DIRECTION 1 —
Copy the passage on managing anxiety word for word, from "In order to" to "steps toward wellness.", inclusive.

GIVEN PASSAGE —
Let’s face it, these are fearful times. In fact, finances and our children’s well-being are the biggest sources of anxiety. For children and teens, it’s about safety and security.
In order to help and support our children and teens, we must first be aware of our own way of dealing with stress and anxiety. Our kids are watching us and the energy we exude is absorbed and internalized by our children. When we model how a person can manage anxiety (rather than just explaining it), we convey that anxiety can be dealt with, and even defeated. Congruently, we, as parents, don’t want anxiety to control us and impact our steps toward wellness.
C – Catch it, challenge it, change it. This is a great skill that helps you analyze faulty thoughts or distortions, challenge the truth of those thoughts and change them to more positive or healthy thoughts. For example, catch the negative thought, challenge it by identifying that this type of thinking is distorted or irrational, and change it to a more positive and new mindset.
A – Accept. You cannot control everything. Put your worries in perspective and reframe.
L – Learn. Know your triggers and find ways to cope with them. This is encouraged not only for you, but for the family as well. Setting rules, structure and boundaries can help enhance family coping. Examine your household stress: Is the family overburdened? Is there healthy communication and connection? Are we positive in our approach to problems?
M – Mindfulness, meditation, movement. Calming the mind and body is critical and important for preventing and managing anxiety. Engage in a form of mindfulness and meditation via guided imagery, yoga, and/or spiritual nourishment. Make movement a priority as a way for the body to release stress and energy in a positive and joyful way.
Needless to say, the pressures on parents are enormous in this culture. We are pulled in countless directions and often don’t know how to negotiate everything there is to get done. We cannot do this alone. So don’t. Parents need each other for support to be calm.

DIRECTION 2 —
Repeat the rows between the row holding "This screenshot has width=1024, height=768." and the row holding "point(62,218)", both included, without any changes.

AVAILABLE DATA —
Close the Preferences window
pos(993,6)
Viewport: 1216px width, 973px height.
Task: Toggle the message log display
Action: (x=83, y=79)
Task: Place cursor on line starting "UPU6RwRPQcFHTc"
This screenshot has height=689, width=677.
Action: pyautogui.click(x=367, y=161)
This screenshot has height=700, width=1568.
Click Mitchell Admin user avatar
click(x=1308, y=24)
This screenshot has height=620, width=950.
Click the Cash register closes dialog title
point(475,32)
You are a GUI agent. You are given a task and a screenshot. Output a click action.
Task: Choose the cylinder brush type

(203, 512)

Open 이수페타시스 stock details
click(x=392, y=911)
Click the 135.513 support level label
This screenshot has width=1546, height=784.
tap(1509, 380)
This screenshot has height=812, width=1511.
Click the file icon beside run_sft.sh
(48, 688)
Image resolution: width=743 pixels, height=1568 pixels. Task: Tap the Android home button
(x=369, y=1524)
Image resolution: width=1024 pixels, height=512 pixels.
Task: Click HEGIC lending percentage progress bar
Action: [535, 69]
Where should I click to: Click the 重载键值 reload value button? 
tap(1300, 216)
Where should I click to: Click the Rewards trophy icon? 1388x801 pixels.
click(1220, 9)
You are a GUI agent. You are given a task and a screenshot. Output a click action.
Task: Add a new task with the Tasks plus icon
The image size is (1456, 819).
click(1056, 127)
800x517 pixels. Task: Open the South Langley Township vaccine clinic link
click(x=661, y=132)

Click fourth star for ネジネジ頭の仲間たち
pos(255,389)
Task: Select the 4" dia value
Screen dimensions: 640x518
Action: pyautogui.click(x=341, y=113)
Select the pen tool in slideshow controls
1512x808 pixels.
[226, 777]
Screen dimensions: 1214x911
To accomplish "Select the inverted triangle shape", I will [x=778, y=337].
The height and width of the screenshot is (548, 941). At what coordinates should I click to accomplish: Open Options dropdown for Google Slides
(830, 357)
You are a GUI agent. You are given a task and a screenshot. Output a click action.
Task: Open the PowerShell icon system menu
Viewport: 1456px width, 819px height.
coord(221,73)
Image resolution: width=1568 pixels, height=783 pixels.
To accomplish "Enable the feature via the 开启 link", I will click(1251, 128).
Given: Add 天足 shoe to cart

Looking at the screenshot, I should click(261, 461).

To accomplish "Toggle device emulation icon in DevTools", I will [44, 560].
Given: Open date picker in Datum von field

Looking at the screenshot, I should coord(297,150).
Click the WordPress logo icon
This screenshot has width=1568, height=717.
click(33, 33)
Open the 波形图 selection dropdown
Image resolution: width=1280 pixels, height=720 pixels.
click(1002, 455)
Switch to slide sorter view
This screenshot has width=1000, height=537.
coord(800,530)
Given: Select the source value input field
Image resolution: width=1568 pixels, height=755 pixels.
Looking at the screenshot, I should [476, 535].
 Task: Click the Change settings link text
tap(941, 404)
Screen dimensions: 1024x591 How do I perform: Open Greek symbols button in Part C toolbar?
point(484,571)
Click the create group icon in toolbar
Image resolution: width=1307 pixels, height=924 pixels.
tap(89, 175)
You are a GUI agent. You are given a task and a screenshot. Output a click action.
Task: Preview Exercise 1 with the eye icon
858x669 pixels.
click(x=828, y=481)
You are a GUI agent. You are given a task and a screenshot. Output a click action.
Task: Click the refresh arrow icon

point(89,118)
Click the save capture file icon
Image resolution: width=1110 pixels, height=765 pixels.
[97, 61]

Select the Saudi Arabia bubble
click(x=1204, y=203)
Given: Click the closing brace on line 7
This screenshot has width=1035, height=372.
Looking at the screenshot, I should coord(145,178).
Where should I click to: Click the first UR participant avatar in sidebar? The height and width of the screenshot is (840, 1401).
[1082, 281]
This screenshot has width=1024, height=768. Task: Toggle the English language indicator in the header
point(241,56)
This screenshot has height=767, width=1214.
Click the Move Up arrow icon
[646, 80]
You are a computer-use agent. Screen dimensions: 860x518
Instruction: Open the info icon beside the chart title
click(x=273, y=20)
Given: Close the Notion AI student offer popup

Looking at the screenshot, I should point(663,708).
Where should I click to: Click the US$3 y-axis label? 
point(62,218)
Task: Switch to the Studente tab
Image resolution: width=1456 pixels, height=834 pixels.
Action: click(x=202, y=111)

WRITTEN REPLY 1 —
In order to help and support our children and teens, we must first be aware of our own way of dealing with stress and anxiety. Our kids are watching us and the energy we exude is absorbed and internalized by our children. When we model how a person can manage anxiety (rather than just explaining it), we convey that anxiety can be dealt with, and even defeated. Congruently, we, as parents, don’t want anxiety to control us and impact our steps toward wellness.

WRITTEN REPLY 2 —
This screenshot has width=1024, height=768. Task: Toggle the English language indicator in the header
point(241,56)
This screenshot has height=767, width=1214.
Click the Move Up arrow icon
[646, 80]
You are a computer-use agent. Screen dimensions: 860x518
Instruction: Open the info icon beside the chart title
click(x=273, y=20)
Given: Close the Notion AI student offer popup

Looking at the screenshot, I should point(663,708).
Where should I click to: Click the US$3 y-axis label? 
point(62,218)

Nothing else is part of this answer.